- [What to do]
Starting with the line containing "Open the Forbes Advisor best tools link" and continuing through the line containing "1456x819 pixels. [x=269, y=24]", rewrite those lines of the records as a numbered list, omitting any blank lines.

- [Exercise data]
━━━
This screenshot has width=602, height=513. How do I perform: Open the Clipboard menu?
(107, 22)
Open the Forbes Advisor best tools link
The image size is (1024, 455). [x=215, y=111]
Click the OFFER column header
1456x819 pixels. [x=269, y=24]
━━━
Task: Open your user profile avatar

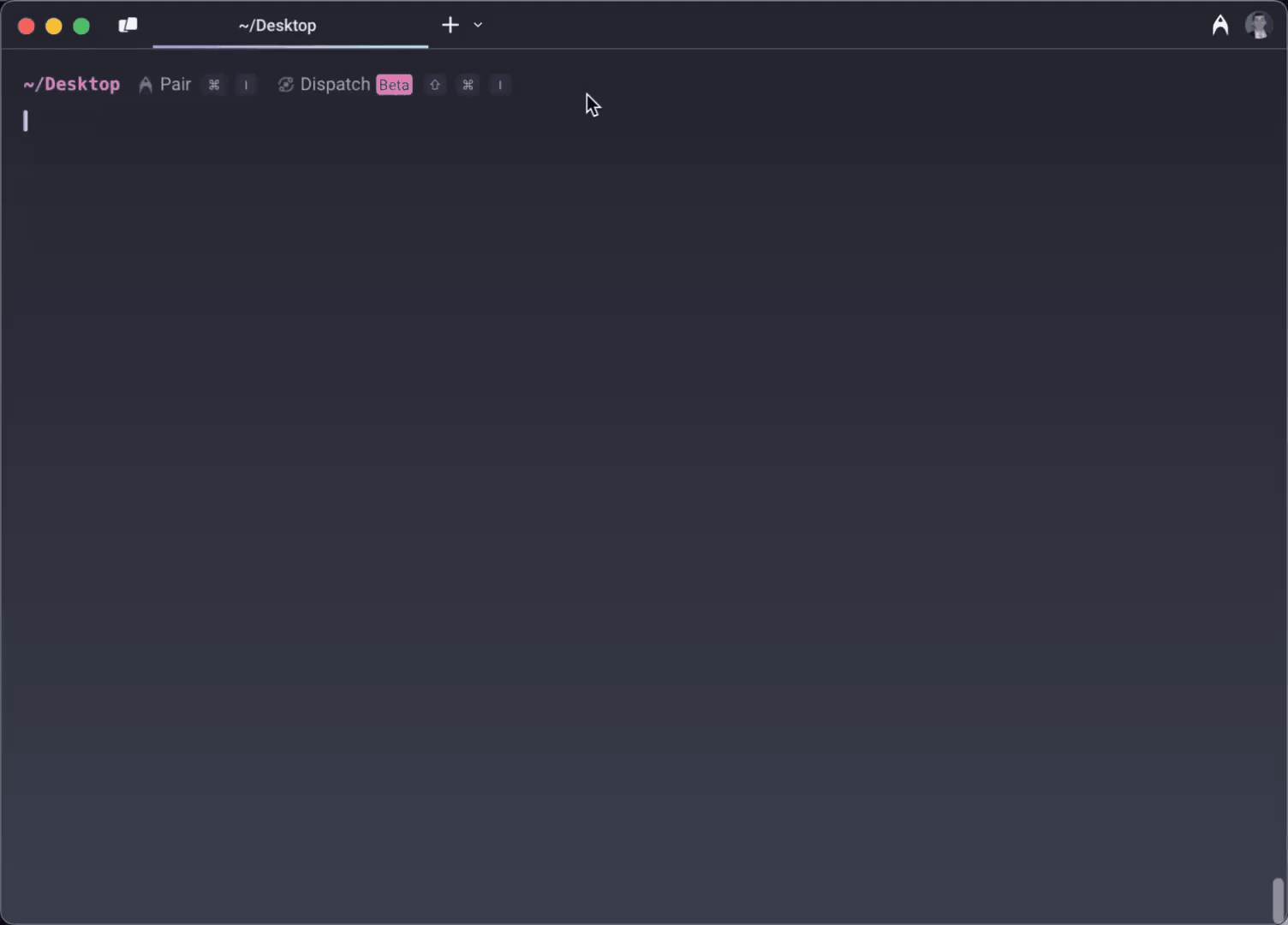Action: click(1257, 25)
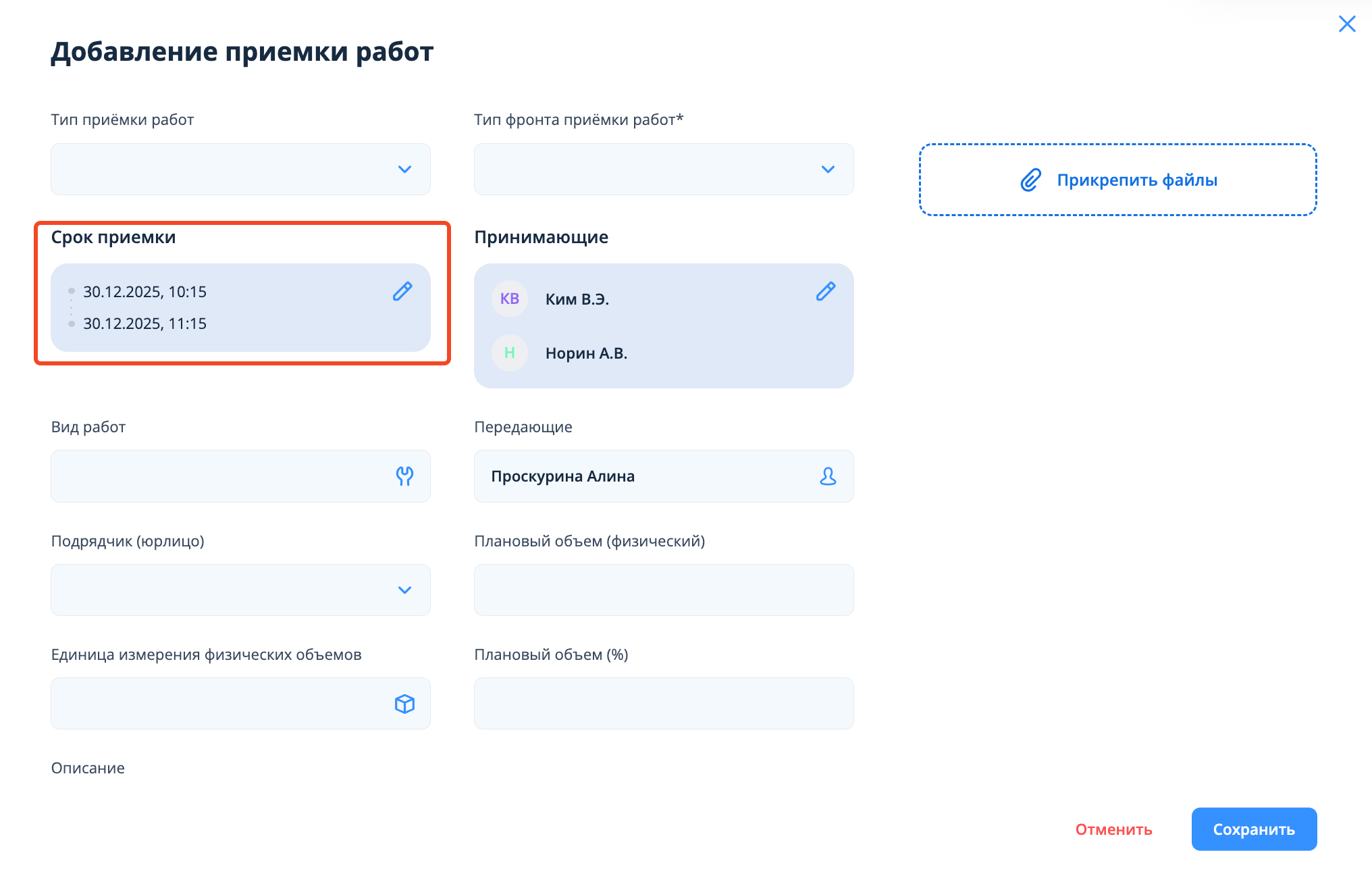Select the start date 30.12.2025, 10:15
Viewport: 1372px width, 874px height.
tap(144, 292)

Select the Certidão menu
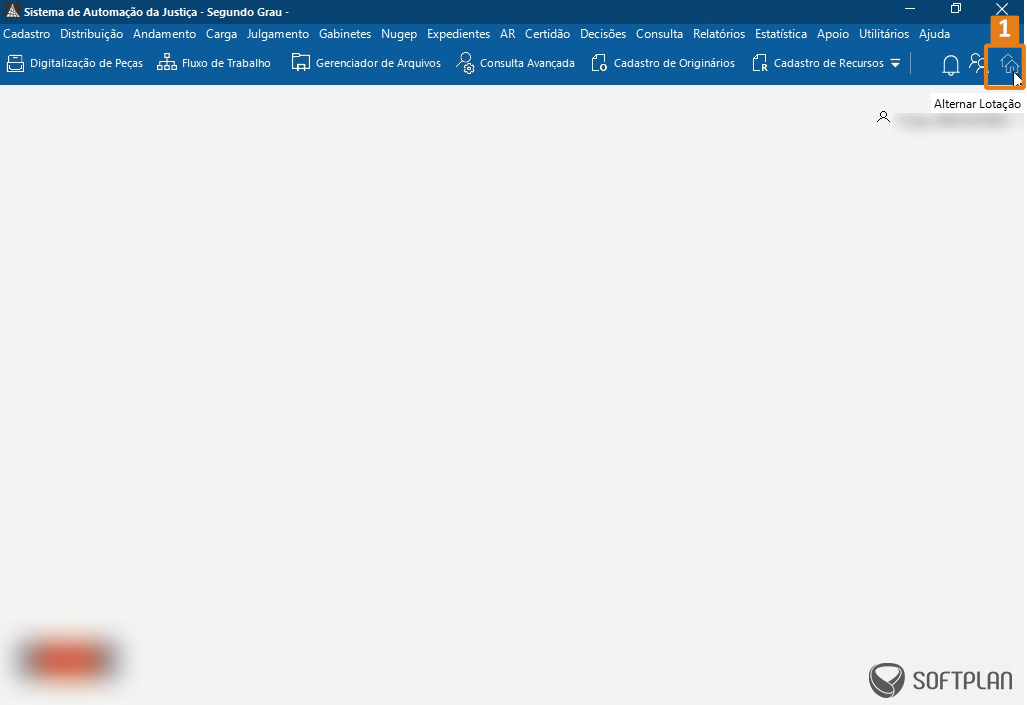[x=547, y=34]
━━━
- [Correct answer]
1. Open the Forbes Advisor best tools link
2. The image size is (1024, 455). [x=215, y=111]
3. Click the OFFER column header
4. 1456x819 pixels. [x=269, y=24]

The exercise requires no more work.